Your task - Below is a listing. Write out exactly its lines between the one holding "Viewport: 1389px width, 868px height." and the one holding "Add a Cube primitive object", inclusive.

Task data -
━━━

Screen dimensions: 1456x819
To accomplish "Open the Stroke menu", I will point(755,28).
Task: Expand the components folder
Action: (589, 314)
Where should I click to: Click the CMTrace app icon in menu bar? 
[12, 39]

━━━

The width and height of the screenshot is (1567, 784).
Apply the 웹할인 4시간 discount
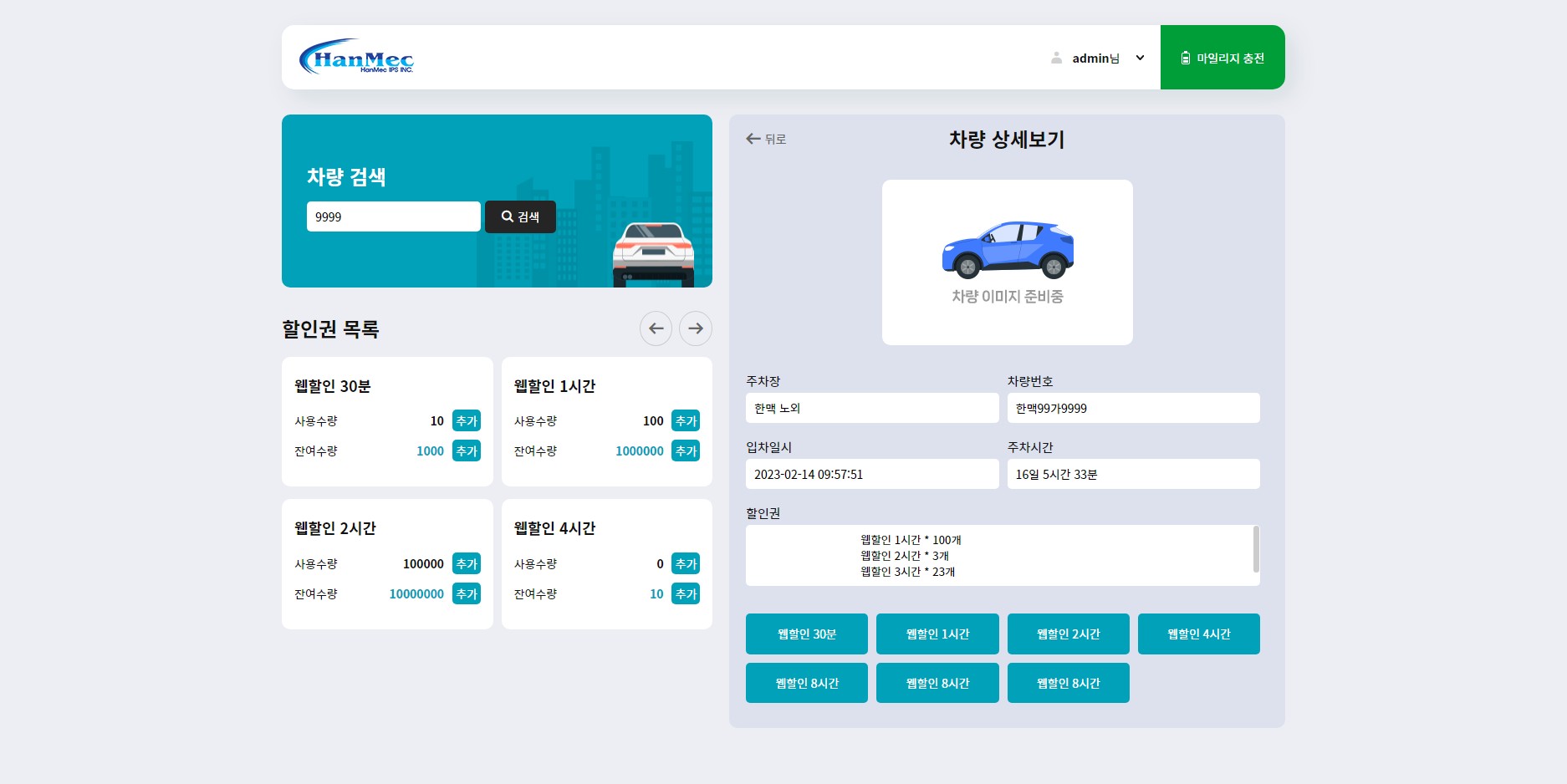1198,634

━━━

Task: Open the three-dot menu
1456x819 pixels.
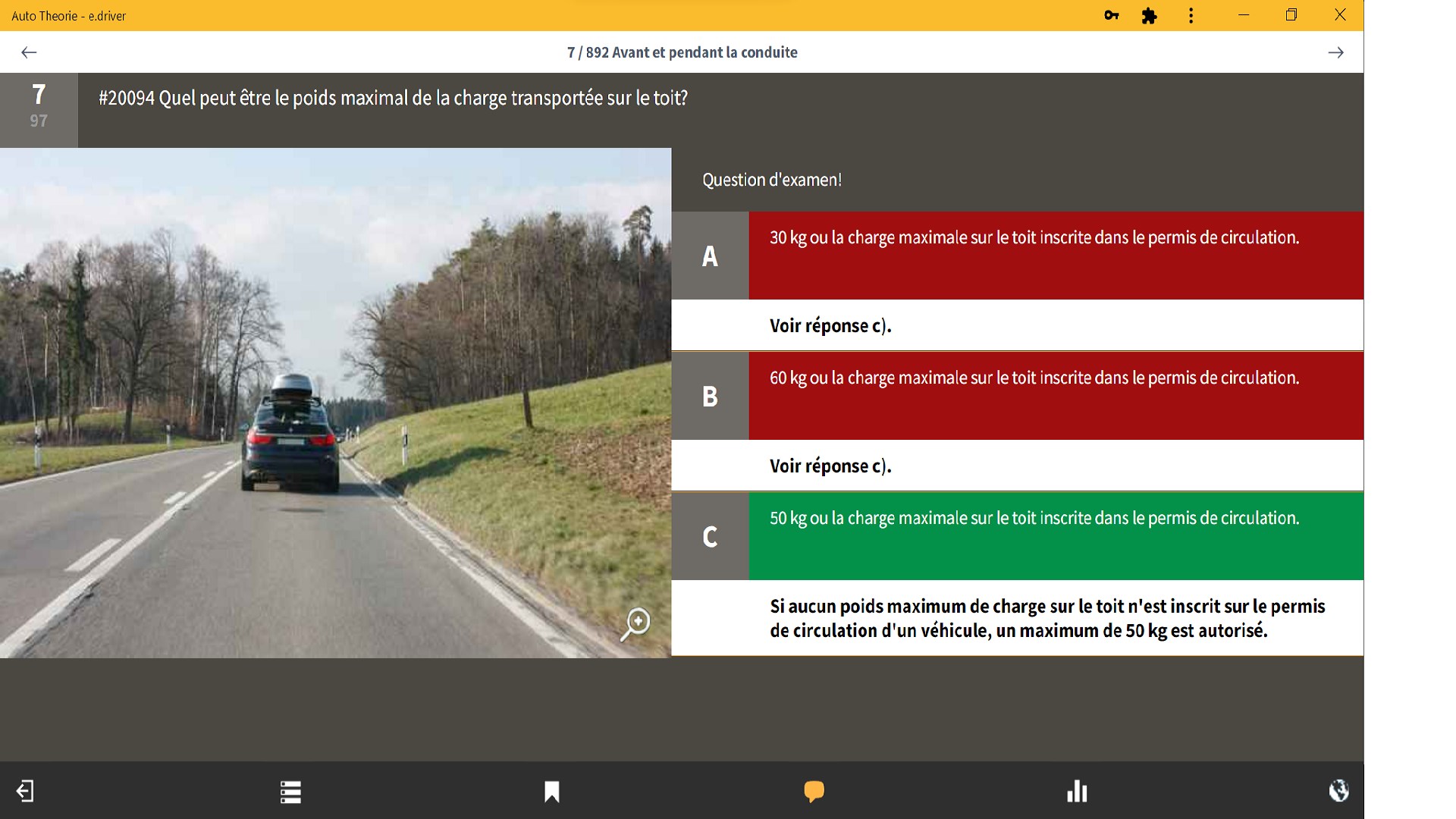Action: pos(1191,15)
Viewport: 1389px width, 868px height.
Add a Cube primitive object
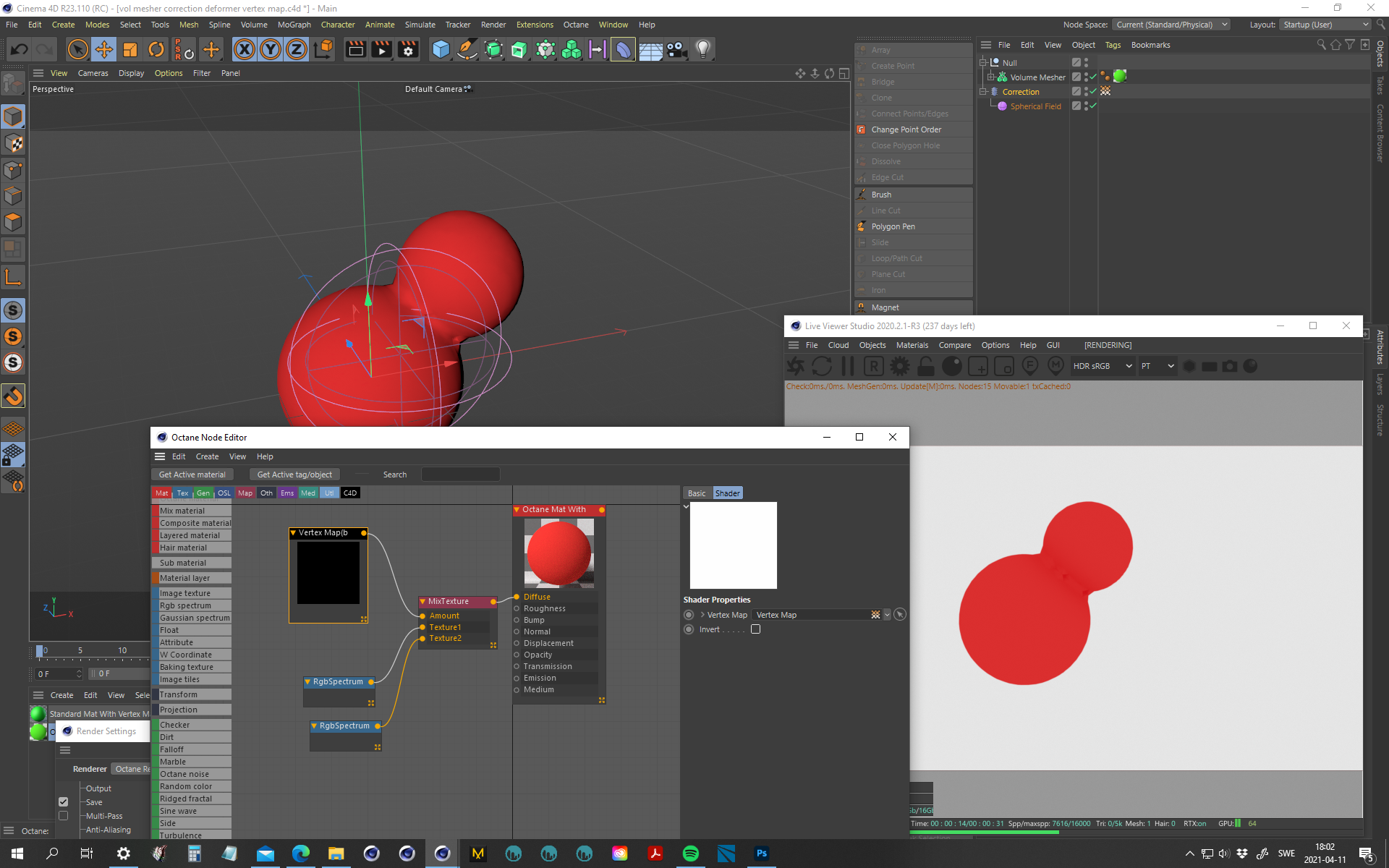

━━━

Response box -
Viewport: 1389px width, 868px height.
Add a Cube primitive object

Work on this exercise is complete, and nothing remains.